Endangered Turtles Saved from Fishery

An agreement between environmental groups and the federal government should protect endangered Pacific loggerhead turtles from the swordfishing industry. Last year 46 endangered Pacific loggerhead turtles were hooked on longlines intended for swordfish in Hawaii. While this may not sound like a significant number, their population has declined 80 percent in just two decades. (Pacific leatherback turtles declined 95 percent in the same  period.)

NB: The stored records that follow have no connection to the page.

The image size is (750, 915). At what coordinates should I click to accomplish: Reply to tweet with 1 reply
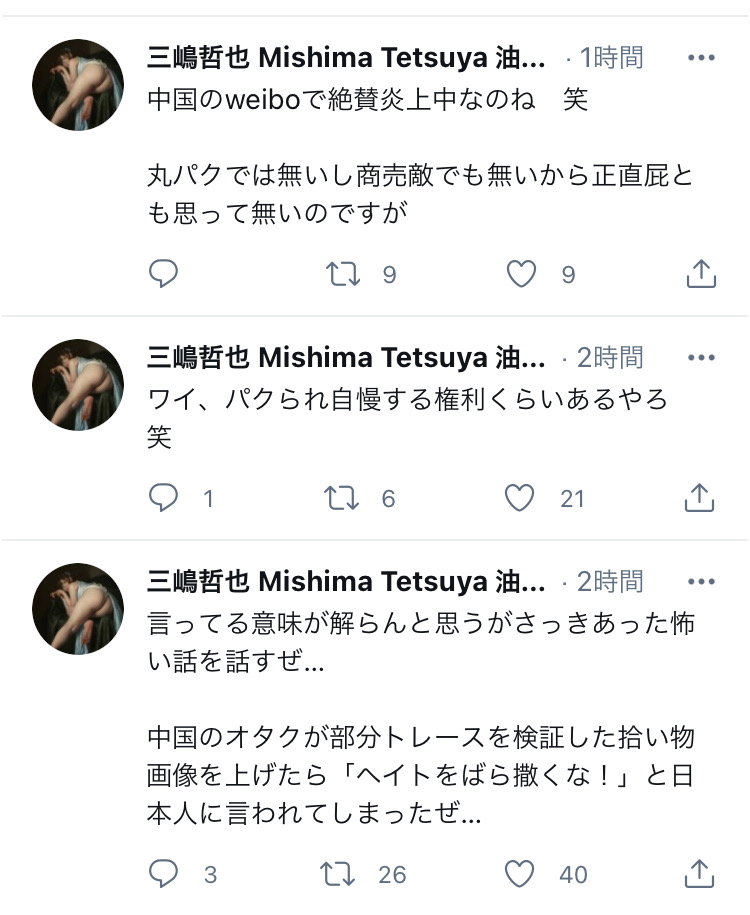(x=163, y=498)
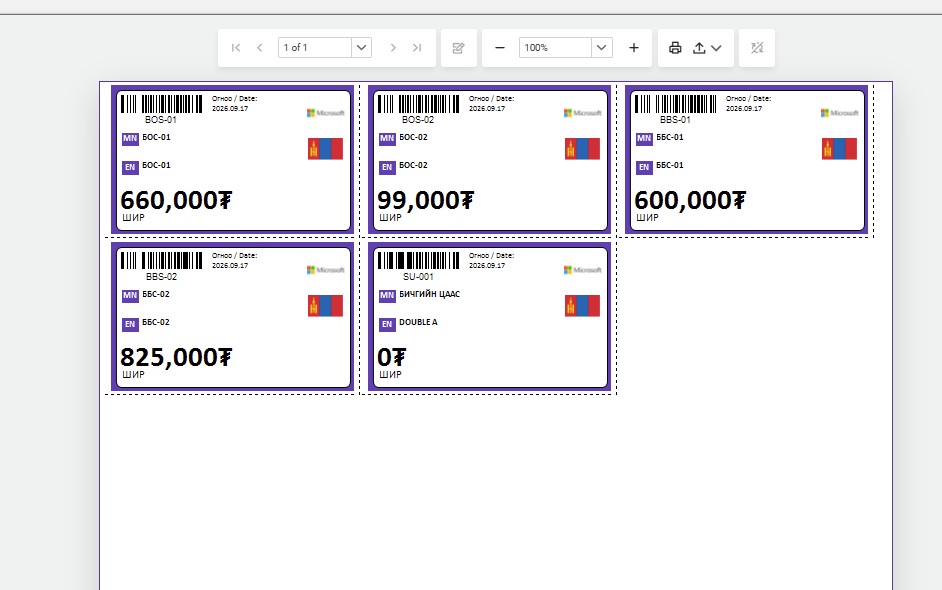Print the report using printer icon
This screenshot has width=942, height=590.
coord(675,47)
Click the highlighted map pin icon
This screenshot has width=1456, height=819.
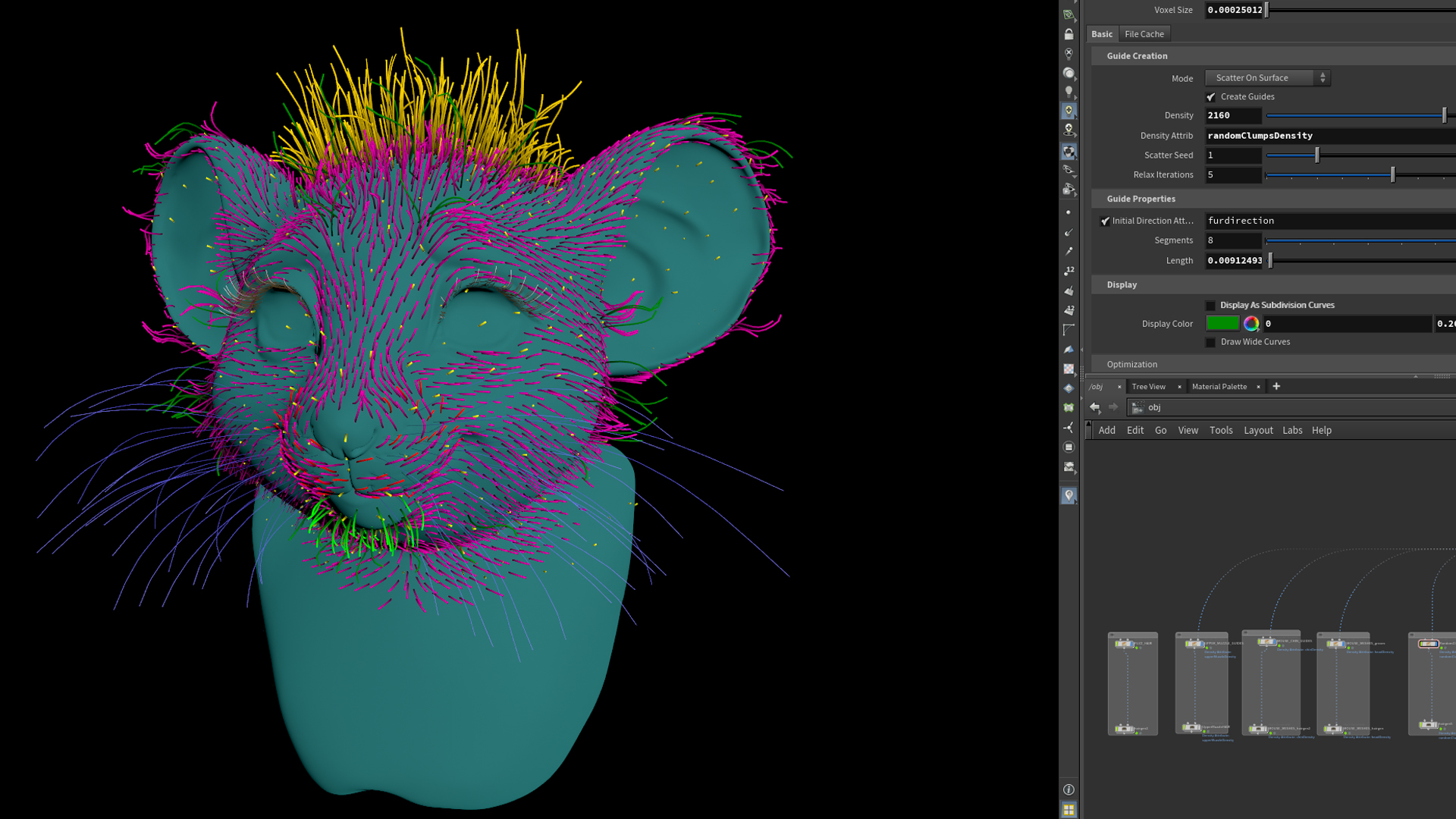click(1068, 495)
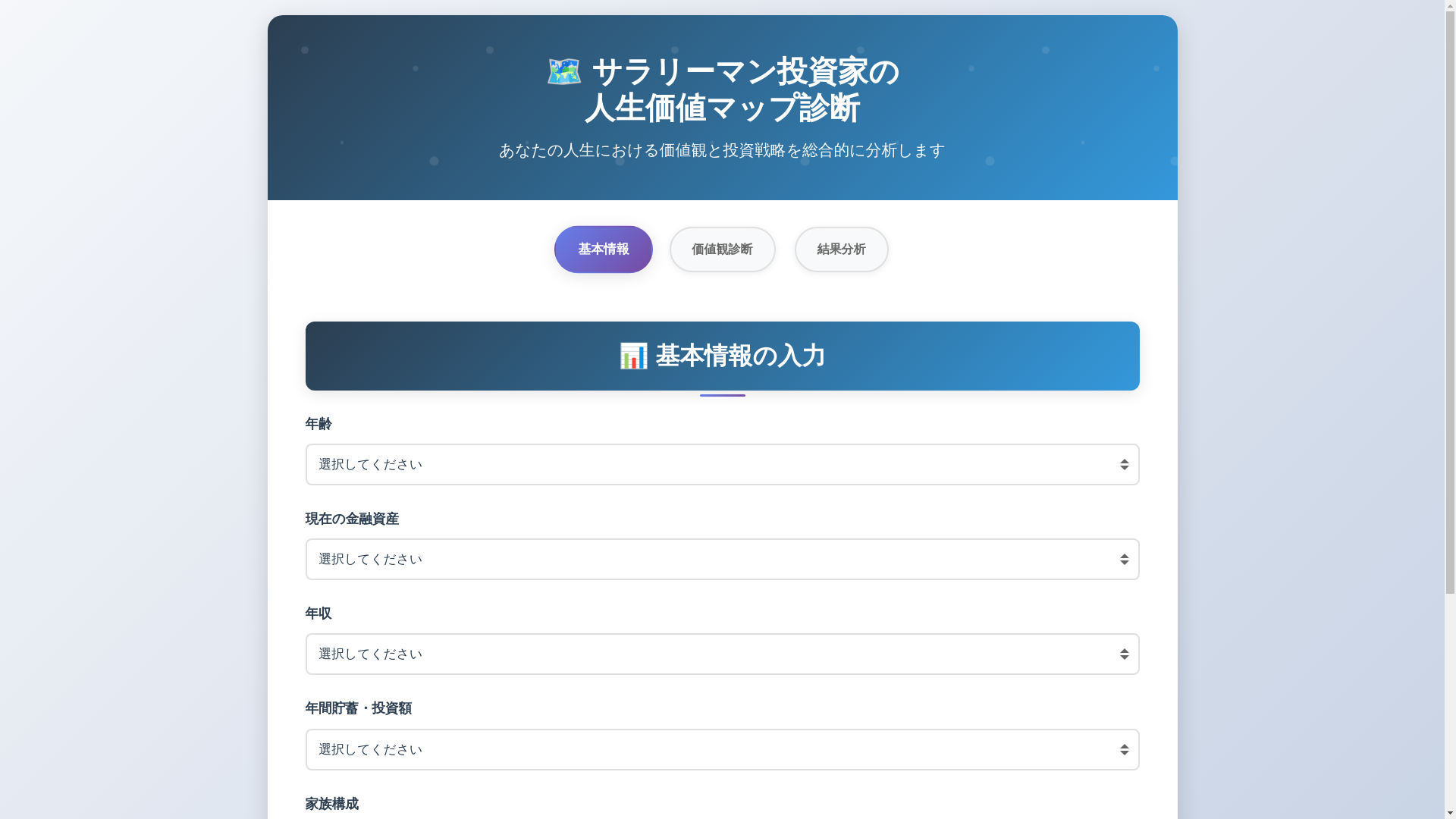The height and width of the screenshot is (819, 1456).
Task: Click the 年間貯蓄・投資額 field label
Action: tap(358, 708)
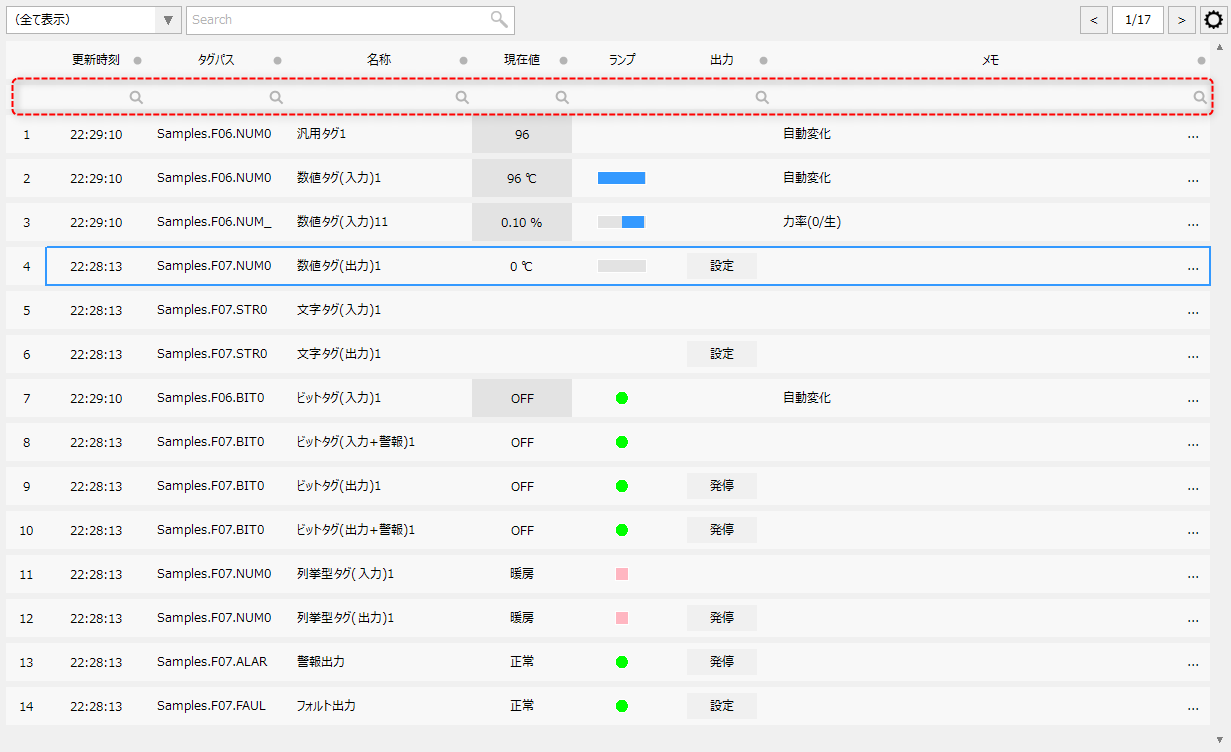Click the magnifier icon in the 更新時刻 filter

pyautogui.click(x=136, y=97)
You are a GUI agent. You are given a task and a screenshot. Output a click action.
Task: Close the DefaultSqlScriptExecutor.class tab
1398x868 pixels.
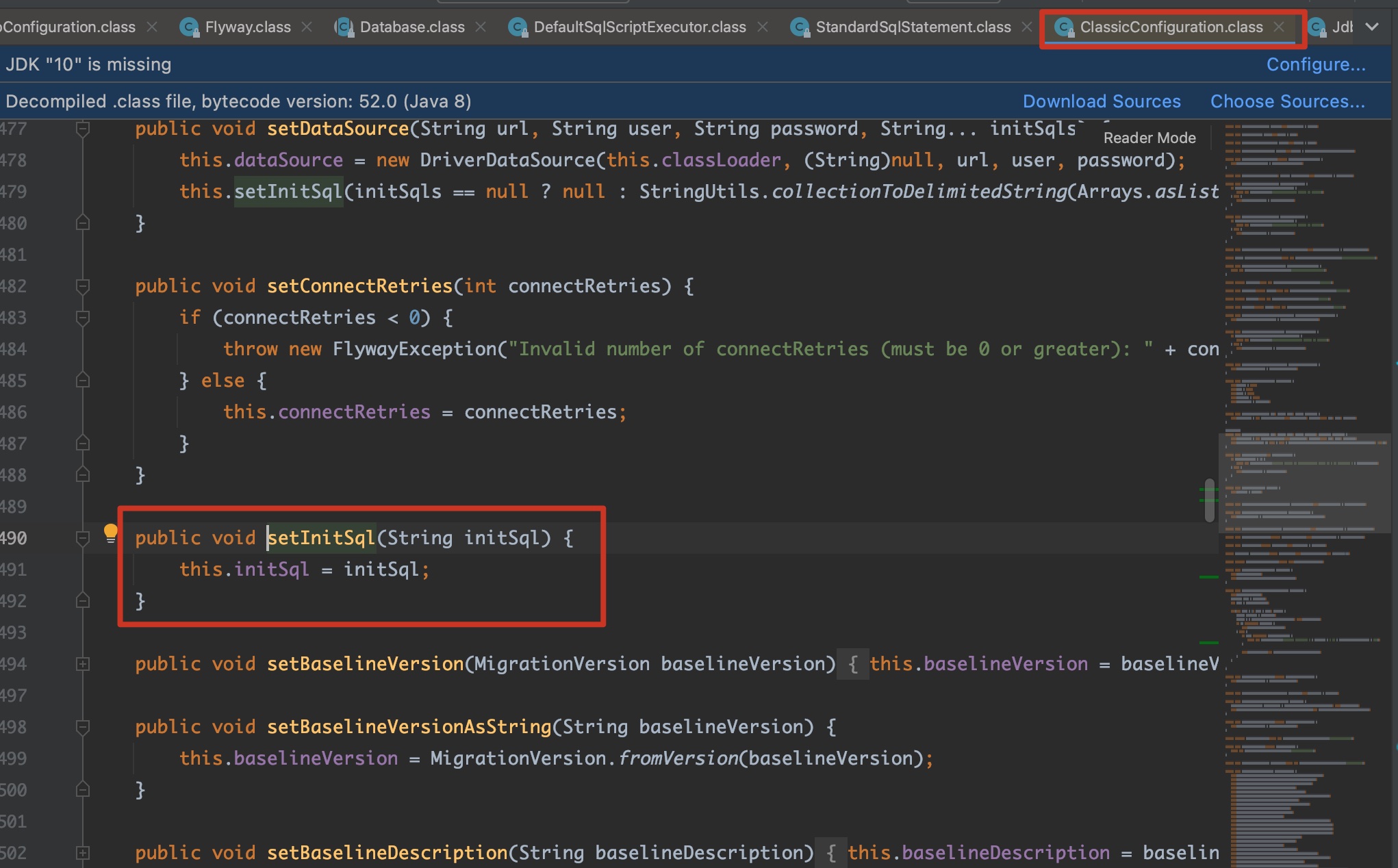763,27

Vessels targeting swordfish pull miles of fishing line and floats with hundreds or thousands of baited hooks in the ocean. Sea turtles sometimes go for the bait and get hooked or become caught up in the many nearly transparent lines. Pacific loggerheads are currently at risk of extinction, according to the Sea Turtle Restoration Project. They also say thousands of these turtles are caught off the coasts of Japan and Mexico and in open ocean. (They migrate to Japan for nesting, stopping in Hawaii, and then return to Baja California and Mexico.) After highseas driftnets were banned in 1991, longline fishing vessels from many nations set over 3 million hooks on 100,000 miles of longline every day, according to an article from the University of Hawaii.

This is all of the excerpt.